Se realiza una actualización bibliográfica sobre la atención a pacientes especiales (aquel que presenta signos y síntomas que lo alejan de la normalidad, sea de orden mental o sensorial, así como de comportamiento). Se observó que en España y otros países de Europa las instituciones académicas poseen programas de estudios universitarios de pre y posgrado, donde se adquieren conocimientos y habilidades para la atención de pacientes especiales. Se clasifican los pacientes en 4 grupos, según las afecciones que presentan: grupo I, pacientes con enfermedades crónicas degenerativas, como diabéticos, cardiópatas, nefrópatas, discrasias sanguíneas, epilépticos y otros; grupo II, pacientes con enfermedades que provocan déficit motor, donde se incluyen pacientes parapléjicos, cuadripléjicos, hemipléjicos y otros; grupo III, pacientes con enfermedades que provocan déficit sensorial como ciegos, sordos, sordomudos y otros; grupo IV, pacientes con retraso mental según clasificación de fronterizos, ligeros, moderados, severos y profundos. Se describen las características de las enfermedades bucales en pacientes especiales. Se concluye que en el futuro, para realizar tratamientos bucales en este tipo de pacientes, se requerirá de personal especializado y con medios adecuados. Habrá que capacitar y formar a los profesionales de la estomatología para poder responder a esta demanda y se deben realizar estudios epidemiológicos con enfoque de riesgos y atención clínica con enfoque de familia, de tal forma que se involucre, se comprometa y se responsabilice con la atención a este tipo de persona, para los que resulta fundamental el apoyo de la familia.

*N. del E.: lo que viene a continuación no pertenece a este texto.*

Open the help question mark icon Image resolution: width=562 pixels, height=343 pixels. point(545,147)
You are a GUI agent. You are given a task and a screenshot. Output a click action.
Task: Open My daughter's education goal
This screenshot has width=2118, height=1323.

A bibliographical updating on care to special patients (that patient presenting signs and symptoms that are far from being within the normal mental, sensorial or behavorial limits) is made. It was observed that in Spain and other European countries the academic institutions have pre-graduate, graduate and post-graduate courses where knowledge and abilities are acquired to give attention to these special patients. The patients are classified in 4 groups, according to their affections: group 1, patients with chronic degenerative diseases, such as diabetics, cardiopaths, nephropaths, blood dyscrasias, epileptics and others; group II, patients with diseases that cause motor deficit, where paraplegics, quadriplegics, hemiplegics and other patients are included; group III, patients with diseases that produce sensorial deficit, such as the blind, the deaf, the deaf-mute and others; group IV, patients with mental retardation according to the classification of mild, moderate, severe and deep mentally retarded. The characteristics of the oral diseases in special patients are described. It is concluded that in the future specialized personnel with adequate tools will be required for the oral treatments of this type of patients. Stomatological professionals will have to be trained to meet this demand. Epidemiological studies with risk approach should be conducted and clinical care should take the family into consideration, so that the stomatologists feel themselves committed and responsible for the attention to this type of person, for whom family support is essential.